— START OF ENTRIES —
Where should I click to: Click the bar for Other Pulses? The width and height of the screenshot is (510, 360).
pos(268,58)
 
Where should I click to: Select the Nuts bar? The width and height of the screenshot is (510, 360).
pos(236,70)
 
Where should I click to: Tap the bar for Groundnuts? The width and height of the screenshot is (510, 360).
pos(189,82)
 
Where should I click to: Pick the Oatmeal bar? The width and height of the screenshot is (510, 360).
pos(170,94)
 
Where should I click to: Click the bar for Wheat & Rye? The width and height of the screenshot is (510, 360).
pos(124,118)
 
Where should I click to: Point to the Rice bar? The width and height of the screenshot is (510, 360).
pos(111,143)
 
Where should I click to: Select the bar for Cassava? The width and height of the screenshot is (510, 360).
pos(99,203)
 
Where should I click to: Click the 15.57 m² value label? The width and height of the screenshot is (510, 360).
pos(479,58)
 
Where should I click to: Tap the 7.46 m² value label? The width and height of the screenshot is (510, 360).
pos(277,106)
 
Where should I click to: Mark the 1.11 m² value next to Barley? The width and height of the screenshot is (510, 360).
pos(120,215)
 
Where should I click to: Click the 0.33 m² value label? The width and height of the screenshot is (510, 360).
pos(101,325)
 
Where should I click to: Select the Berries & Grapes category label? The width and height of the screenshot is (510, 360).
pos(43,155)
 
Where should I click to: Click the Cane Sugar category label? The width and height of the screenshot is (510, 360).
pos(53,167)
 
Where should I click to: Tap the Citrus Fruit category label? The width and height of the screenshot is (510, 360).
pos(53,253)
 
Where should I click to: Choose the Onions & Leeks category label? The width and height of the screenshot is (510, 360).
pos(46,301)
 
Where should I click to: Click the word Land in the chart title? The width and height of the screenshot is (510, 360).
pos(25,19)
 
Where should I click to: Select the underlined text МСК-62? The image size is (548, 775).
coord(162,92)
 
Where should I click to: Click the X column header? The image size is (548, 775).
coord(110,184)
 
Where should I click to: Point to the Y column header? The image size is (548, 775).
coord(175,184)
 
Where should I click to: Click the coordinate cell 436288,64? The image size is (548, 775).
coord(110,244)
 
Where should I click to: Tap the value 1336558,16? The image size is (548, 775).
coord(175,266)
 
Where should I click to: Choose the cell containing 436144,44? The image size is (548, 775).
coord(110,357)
— END OF ENTRIES —
**WHAT YOU NEED TO DO:** Rewrite every one of the entries above with "category label" changed to "axis label" wherever it occurs, keeping everything else the same.

**RESPONSE TO THIS EXERCISE:**
Where should I click to: Click the bar for Other Pulses? The width and height of the screenshot is (510, 360).
pos(268,58)
 
Where should I click to: Select the Nuts bar? The width and height of the screenshot is (510, 360).
pos(236,70)
 
Where should I click to: Tap the bar for Groundnuts? The width and height of the screenshot is (510, 360).
pos(189,82)
 
Where should I click to: Pick the Oatmeal bar? The width and height of the screenshot is (510, 360).
pos(170,94)
 
Where should I click to: Click the bar for Wheat & Rye? The width and height of the screenshot is (510, 360).
pos(124,118)
 
Where should I click to: Point to the Rice bar? The width and height of the screenshot is (510, 360).
pos(111,143)
 
Where should I click to: Select the bar for Cassava? The width and height of the screenshot is (510, 360).
pos(99,203)
 
Where should I click to: Click the 15.57 m² value label? The width and height of the screenshot is (510, 360).
pos(479,58)
 
Where should I click to: Tap the 7.46 m² value label? The width and height of the screenshot is (510, 360).
pos(277,106)
 
Where should I click to: Mark the 1.11 m² value next to Barley? The width and height of the screenshot is (510, 360).
pos(120,215)
 
Where should I click to: Click the 0.33 m² value label? The width and height of the screenshot is (510, 360).
pos(101,325)
 
Where should I click to: Select the Berries & Grapes axis label? The width and height of the screenshot is (510, 360).
pos(43,155)
 
Where should I click to: Click the Cane Sugar axis label? The width and height of the screenshot is (510, 360).
pos(53,167)
 
Where should I click to: Tap the Citrus Fruit axis label? The width and height of the screenshot is (510, 360).
pos(53,253)
 
Where should I click to: Choose the Onions & Leeks axis label? The width and height of the screenshot is (510, 360).
pos(46,301)
 
Where should I click to: Click the word Land in the chart title? The width and height of the screenshot is (510, 360).
pos(25,19)
 
Where should I click to: Select the underlined text МСК-62? The image size is (548, 775).
coord(162,92)
 
Where should I click to: Click the X column header? The image size is (548, 775).
coord(110,184)
 
Where should I click to: Point to the Y column header? The image size is (548, 775).
coord(175,184)
 
Where should I click to: Click the coordinate cell 436288,64? The image size is (548, 775).
coord(110,244)
 
Where should I click to: Tap the value 1336558,16? The image size is (548, 775).
coord(175,266)
 
Where should I click to: Choose the cell containing 436144,44? The image size is (548, 775).
coord(110,357)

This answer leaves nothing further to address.